● **Reading text**:
++++++++

Chargebacks are inevitable, but you need to keep a handle on them so they don't eat away at your revenue. Explore how.

Chargebacks are a real headache for businesses, especially those selling online. They can hurt your business by causing financial losses, increased fees, and a damaged reputation. SaaS finance leaders need to know how to prevent and respond to them. Below, we cover the basics of chargebacks, their causes, and how to manage them like a pro.

What are chargebacks? 

A chargeback is when a consumer disputes a transaction and has the funds returned to their account. They typically occur when the customer believes a transaction was fraudulent, unauthorised, or unsatisfactory. The consumer contacts their bank, which then investigates the claim. If the claim is valid, they will issue the charge back to the merchant, effectively reversing the original transaction. 

Imagine you made a purchase but later discovered that the product you bought was not what you expected, didn’t work or it was a purchase you didn’t make at all. You can then dispute the charge with your bank. Your bank will initiate a chargeback process and investigate the transaction. If the investigation finds that the charge was unauthorised or that there was an issue with the transaction, the funds will be returned to you and your bank will claim the cost of the original transaction from the merchant. 

Why are chargebacks bad for you, as a merchant?

Chargebacks can be a significant burden for merchants as they result in financial losses, are time-consuming, increase costs, and increase the risk of fraud:

  • Financial loss. A chargeback results in a direct financial loss for you, as you have to repay the disputed amount and a chargeback fee. Fees vary by acquiring bank, from around $20-$100. This can add up to a significant financial burden, especially for small businesses with a high volume of chargebacks. 
  • Time-consuming. The chargeback process can be time-consuming for you as you have to respond to each dispute and provide evidence to support your case. This takes away valuable time and resources away from growing your business and serving your customers. 
  • Increased fraud. Chargebacks also increase the risk of fraud, as some consumers may abuse the process to receive free products. Ultimately, if your fraud rates are too high as a merchant it can lead to blacklisting by PSPs.

What causes chargebacks?

By understanding the causes of chargebacks, you can take steps to prevent them from occurring and develop effective strategies for managing them when they do. Here are five common causes:

  1. Fraudulent transactions: A customer may dispute a charge if they suspect that their card was used without their authorization, or if they believe that the transaction was fraudulent.
  2. Dissatisfaction with product or service: A customer may initiate a chargeback if they are unsatisfied with the product or service they received, or if the product was not as described.
  3. Technical issues: Technical issues such as website errors or glitches during the checkout process may result in duplicate charges or incorrect amounts being charged, leading to chargebacks.
  4. Processing errors: Processing errors such as incorrect billing information or incorrect transaction amounts can also result in chargebacks.

++++++++

● **Supplied material**:

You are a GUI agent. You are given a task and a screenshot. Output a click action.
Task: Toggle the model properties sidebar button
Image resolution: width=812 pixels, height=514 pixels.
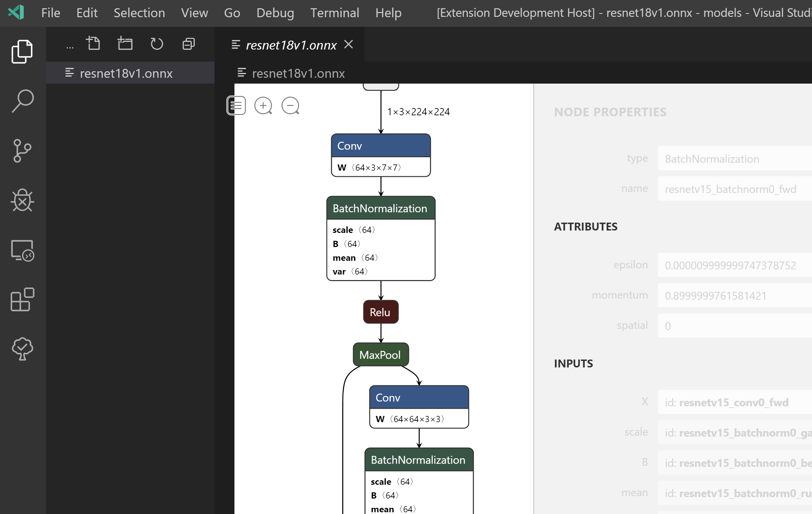(236, 106)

++++++++

● **Set task 1**: Reproduce verbatim the part of the chargebacks text above, starting with the words containing "2. Dissatisfaction with" and ending with "result in chargebacks.".
● **Set task 2**: Using the chargebacks text above, mark each statement yes or no and quote the words that decide it: (a) Chargeback fees differ by acquiring bank and run from about $20 to $100. (b) A consumer disputing a transaction contacts the merchant, which then investigates the claim. (c) A merchant whose fraud rates are too high can be blacklisted by PSPs.

● **Task output 1**:
2. Dissatisfaction with product or service: A customer may initiate a chargeback if they are unsatisfied with the product or service they received, or if the product was not as described.
  3. Technical issues: Technical issues such as website errors or glitches during the checkout process may result in duplicate charges or incorrect amounts being charged, leading to chargebacks.
  4. Processing errors: Processing errors such as incorrect billing information or incorrect transaction amounts can also result in chargebacks.

● **Task output 2**:
(a) Yes: "Fees vary by acquiring bank, from around $20-$100."
(b) No: "The consumer contacts their bank, which then investigates the claim."
(c) Yes: "if your fraud rates are too high as a merchant it can lead to blacklisting by PSPs."